# Task prompt
Begin at the line containing "Given: Click Twan VAN DER JAGT's name" in the data below and go on through the line containing "This screenshot has width=1247, height=709.", repeating each line exactly; include both ends and no other line.

Data for this exercise: Begin

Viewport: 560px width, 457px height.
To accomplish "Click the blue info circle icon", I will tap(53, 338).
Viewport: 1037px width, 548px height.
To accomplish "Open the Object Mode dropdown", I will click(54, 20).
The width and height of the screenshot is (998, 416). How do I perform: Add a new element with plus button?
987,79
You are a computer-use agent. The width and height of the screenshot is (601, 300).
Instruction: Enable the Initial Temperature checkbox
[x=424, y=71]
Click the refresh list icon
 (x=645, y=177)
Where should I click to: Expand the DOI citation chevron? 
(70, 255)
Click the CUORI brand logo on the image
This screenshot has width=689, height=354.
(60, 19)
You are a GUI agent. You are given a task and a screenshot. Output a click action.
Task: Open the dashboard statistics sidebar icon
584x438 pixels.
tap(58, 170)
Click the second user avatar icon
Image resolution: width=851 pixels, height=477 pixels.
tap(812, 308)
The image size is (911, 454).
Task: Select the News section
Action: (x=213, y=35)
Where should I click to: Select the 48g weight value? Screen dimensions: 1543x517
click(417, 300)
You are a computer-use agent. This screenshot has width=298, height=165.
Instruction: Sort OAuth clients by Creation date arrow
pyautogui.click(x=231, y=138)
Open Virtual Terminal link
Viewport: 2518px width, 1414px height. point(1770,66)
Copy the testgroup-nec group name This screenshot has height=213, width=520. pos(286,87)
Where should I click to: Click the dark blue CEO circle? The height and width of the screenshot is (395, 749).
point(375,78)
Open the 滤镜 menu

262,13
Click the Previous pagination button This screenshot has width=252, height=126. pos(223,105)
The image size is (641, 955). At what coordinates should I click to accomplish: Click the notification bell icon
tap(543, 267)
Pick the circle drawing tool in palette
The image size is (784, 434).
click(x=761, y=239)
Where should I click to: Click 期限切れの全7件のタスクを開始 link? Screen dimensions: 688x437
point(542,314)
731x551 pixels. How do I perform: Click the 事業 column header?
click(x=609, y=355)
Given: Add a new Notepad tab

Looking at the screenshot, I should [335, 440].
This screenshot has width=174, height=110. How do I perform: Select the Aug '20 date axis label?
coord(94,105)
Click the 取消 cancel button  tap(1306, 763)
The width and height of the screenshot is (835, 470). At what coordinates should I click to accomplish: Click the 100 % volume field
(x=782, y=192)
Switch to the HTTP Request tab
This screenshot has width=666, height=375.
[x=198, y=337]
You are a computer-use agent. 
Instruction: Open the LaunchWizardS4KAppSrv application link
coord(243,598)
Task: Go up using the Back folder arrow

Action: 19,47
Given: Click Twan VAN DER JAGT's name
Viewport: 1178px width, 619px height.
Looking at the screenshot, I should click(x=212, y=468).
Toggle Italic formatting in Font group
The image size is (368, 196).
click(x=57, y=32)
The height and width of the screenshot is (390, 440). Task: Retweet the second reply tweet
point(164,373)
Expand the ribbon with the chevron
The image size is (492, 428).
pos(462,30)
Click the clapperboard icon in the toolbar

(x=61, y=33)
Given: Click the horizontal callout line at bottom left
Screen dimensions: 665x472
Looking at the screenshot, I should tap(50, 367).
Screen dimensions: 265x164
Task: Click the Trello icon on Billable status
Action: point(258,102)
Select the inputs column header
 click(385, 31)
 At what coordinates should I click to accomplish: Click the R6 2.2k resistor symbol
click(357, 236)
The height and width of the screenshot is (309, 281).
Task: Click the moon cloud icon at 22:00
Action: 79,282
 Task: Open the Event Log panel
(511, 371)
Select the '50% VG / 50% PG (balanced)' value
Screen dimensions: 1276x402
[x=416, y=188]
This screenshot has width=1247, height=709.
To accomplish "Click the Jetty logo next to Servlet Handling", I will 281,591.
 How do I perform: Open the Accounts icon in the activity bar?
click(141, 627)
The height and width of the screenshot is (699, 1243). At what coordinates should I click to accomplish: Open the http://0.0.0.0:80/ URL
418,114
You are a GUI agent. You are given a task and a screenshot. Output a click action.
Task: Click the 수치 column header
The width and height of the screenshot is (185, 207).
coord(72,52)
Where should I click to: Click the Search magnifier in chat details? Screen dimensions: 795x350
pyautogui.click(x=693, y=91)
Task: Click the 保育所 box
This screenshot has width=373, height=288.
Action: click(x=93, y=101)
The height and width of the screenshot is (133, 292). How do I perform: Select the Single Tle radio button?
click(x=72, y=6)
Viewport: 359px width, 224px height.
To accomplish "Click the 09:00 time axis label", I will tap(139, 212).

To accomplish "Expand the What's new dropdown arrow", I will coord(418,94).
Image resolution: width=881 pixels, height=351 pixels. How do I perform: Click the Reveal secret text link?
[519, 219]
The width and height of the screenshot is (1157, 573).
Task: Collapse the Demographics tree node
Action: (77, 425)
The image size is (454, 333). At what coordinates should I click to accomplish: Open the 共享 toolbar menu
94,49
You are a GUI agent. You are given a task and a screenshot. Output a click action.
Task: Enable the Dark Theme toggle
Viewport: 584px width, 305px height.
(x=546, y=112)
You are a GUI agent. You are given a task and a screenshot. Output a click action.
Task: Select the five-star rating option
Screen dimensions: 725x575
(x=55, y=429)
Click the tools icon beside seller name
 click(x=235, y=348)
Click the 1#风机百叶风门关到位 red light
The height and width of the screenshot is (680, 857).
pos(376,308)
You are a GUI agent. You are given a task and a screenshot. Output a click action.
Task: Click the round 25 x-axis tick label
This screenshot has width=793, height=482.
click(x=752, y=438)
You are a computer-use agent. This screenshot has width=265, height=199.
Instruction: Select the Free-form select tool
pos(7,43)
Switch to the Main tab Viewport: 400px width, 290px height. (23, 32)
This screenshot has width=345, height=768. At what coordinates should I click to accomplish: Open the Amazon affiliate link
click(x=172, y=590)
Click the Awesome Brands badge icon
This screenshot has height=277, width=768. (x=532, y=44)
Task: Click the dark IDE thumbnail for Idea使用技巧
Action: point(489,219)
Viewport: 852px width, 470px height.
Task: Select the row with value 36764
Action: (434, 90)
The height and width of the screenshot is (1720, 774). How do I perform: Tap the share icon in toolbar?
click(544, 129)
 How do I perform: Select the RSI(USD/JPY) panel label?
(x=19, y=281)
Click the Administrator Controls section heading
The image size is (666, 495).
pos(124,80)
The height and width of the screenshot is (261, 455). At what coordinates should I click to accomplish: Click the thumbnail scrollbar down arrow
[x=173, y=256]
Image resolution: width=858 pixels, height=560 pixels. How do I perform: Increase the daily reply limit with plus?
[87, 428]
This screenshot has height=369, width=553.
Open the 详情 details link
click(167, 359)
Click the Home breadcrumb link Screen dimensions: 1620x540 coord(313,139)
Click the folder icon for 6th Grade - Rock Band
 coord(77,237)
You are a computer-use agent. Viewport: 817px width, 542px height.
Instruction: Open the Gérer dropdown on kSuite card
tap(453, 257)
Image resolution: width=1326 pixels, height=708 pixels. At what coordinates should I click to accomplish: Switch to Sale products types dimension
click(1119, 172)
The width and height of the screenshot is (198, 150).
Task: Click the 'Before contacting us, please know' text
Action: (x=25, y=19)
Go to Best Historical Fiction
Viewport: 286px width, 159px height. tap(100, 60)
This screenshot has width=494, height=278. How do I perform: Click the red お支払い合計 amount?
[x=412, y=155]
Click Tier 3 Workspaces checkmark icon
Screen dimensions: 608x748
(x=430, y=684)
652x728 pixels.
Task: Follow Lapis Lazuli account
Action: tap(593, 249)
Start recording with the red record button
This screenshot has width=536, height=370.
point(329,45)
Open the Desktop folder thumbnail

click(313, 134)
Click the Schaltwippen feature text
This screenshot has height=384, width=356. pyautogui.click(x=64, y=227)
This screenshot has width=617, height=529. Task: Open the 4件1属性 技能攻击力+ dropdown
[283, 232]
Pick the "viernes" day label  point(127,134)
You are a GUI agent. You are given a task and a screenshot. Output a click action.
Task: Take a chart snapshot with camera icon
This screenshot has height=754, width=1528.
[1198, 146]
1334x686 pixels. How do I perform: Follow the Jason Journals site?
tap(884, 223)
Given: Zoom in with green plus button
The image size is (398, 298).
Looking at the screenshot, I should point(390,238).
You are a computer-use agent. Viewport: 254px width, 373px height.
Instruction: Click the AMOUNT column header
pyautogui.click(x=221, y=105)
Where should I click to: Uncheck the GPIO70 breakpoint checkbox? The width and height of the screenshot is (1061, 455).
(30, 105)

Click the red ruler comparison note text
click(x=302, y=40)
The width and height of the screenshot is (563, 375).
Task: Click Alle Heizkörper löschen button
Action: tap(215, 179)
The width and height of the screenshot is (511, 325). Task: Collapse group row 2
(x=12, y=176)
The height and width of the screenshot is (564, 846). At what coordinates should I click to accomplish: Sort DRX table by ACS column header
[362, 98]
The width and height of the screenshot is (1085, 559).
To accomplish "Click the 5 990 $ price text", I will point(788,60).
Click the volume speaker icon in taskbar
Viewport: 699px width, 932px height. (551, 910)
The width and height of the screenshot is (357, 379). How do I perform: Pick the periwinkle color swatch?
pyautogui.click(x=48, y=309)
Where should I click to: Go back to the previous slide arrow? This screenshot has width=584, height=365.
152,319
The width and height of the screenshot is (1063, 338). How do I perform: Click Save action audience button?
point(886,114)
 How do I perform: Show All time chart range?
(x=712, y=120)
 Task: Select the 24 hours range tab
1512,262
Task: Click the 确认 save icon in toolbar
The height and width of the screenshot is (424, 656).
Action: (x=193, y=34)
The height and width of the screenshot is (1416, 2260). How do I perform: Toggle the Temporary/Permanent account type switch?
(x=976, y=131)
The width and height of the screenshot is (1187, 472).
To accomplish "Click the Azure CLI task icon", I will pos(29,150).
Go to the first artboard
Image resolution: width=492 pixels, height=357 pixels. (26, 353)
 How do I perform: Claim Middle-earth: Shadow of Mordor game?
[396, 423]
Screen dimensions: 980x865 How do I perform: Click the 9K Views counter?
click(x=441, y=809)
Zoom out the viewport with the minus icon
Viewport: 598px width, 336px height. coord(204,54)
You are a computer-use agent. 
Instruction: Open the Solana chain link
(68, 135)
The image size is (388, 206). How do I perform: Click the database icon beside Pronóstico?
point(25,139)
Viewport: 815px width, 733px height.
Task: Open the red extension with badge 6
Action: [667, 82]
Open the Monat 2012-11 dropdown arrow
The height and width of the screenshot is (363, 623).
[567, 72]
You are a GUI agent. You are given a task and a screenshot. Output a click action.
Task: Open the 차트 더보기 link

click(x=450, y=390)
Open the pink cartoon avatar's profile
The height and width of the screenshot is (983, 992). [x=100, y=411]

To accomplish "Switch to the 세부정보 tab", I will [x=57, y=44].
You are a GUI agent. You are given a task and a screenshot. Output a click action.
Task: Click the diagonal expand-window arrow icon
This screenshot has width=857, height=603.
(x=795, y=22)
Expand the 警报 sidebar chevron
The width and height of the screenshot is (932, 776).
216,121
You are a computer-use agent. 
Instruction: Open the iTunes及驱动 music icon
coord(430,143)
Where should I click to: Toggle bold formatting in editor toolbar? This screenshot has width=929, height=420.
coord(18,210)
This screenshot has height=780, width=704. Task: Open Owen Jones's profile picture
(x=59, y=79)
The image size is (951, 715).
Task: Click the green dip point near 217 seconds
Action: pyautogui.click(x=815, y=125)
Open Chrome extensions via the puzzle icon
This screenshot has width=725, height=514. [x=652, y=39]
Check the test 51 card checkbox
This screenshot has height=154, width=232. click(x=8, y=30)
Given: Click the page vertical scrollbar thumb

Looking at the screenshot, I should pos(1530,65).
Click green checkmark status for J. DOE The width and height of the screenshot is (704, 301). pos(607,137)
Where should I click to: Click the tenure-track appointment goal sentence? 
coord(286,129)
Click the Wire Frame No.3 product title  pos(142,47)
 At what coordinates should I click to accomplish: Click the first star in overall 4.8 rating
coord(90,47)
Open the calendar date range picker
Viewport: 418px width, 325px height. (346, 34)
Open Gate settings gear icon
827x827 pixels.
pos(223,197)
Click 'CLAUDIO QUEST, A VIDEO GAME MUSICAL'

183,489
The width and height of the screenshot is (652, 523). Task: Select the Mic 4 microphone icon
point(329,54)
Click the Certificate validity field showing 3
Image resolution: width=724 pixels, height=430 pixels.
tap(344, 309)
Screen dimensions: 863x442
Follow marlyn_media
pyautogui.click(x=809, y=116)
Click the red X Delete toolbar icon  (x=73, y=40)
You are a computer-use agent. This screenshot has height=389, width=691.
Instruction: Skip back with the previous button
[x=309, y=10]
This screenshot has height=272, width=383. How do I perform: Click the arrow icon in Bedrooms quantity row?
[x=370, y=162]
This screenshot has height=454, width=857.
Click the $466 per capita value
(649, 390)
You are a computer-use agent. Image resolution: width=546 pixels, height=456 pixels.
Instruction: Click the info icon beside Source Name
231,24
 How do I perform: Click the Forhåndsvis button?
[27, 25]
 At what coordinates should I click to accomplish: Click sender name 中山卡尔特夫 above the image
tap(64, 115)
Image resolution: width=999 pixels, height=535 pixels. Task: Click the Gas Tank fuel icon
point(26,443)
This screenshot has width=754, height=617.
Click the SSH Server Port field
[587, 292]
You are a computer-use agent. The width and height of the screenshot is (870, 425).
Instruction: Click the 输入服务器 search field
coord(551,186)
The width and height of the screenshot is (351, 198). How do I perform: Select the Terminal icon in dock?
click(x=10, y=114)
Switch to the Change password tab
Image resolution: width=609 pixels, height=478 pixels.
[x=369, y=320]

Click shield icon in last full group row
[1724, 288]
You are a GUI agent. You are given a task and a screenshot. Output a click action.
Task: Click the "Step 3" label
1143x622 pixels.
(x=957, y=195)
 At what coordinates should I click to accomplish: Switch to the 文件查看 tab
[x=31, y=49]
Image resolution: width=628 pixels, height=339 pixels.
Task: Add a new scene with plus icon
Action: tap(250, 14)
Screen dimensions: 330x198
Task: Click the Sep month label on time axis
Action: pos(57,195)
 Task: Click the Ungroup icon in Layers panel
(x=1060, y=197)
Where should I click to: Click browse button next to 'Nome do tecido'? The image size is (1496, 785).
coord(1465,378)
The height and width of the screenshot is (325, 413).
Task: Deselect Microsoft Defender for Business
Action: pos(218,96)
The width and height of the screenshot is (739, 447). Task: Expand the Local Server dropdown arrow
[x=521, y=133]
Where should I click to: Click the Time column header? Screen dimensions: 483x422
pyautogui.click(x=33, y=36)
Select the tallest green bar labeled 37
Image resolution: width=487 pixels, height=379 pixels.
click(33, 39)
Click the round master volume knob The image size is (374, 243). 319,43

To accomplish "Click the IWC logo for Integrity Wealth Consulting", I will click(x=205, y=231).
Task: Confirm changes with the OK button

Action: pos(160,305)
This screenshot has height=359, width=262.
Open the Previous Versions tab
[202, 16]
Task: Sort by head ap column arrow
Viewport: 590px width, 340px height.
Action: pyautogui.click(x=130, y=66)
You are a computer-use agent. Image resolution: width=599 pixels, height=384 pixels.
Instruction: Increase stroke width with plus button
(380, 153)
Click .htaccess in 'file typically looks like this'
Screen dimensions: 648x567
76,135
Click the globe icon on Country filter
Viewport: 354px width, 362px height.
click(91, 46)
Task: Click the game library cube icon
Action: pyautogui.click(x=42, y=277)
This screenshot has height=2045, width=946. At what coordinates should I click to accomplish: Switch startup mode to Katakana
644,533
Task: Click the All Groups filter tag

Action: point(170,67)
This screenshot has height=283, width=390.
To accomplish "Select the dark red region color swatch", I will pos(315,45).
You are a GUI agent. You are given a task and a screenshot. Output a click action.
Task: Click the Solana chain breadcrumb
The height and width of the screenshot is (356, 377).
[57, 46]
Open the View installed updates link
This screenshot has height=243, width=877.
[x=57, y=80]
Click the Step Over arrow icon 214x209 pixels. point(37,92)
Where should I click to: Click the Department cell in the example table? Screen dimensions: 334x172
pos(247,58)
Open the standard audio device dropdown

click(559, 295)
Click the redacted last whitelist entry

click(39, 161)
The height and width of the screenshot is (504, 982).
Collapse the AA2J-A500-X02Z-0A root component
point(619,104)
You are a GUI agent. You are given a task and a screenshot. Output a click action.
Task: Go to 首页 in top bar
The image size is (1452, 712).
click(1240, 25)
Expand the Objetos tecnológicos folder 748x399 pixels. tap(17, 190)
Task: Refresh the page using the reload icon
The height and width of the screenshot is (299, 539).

Data for this exercise: End

# Response for this exercise
Given: Click Twan VAN DER JAGT's name
Viewport: 1178px width, 619px height.
Looking at the screenshot, I should click(x=212, y=468).
Toggle Italic formatting in Font group
The image size is (368, 196).
click(x=57, y=32)
The height and width of the screenshot is (390, 440). Task: Retweet the second reply tweet
point(164,373)
Expand the ribbon with the chevron
The image size is (492, 428).
pos(462,30)
Click the clapperboard icon in the toolbar

(x=61, y=33)
Given: Click the horizontal callout line at bottom left
Screen dimensions: 665x472
Looking at the screenshot, I should tap(50, 367).
Screen dimensions: 265x164
Task: Click the Trello icon on Billable status
Action: point(258,102)
Select the inputs column header
 click(385, 31)
 At what coordinates should I click to accomplish: Click the R6 2.2k resistor symbol
click(357, 236)
The height and width of the screenshot is (309, 281).
Task: Click the moon cloud icon at 22:00
Action: 79,282
 Task: Open the Event Log panel
(511, 371)
Select the '50% VG / 50% PG (balanced)' value
Screen dimensions: 1276x402
[x=416, y=188]
This screenshot has width=1247, height=709.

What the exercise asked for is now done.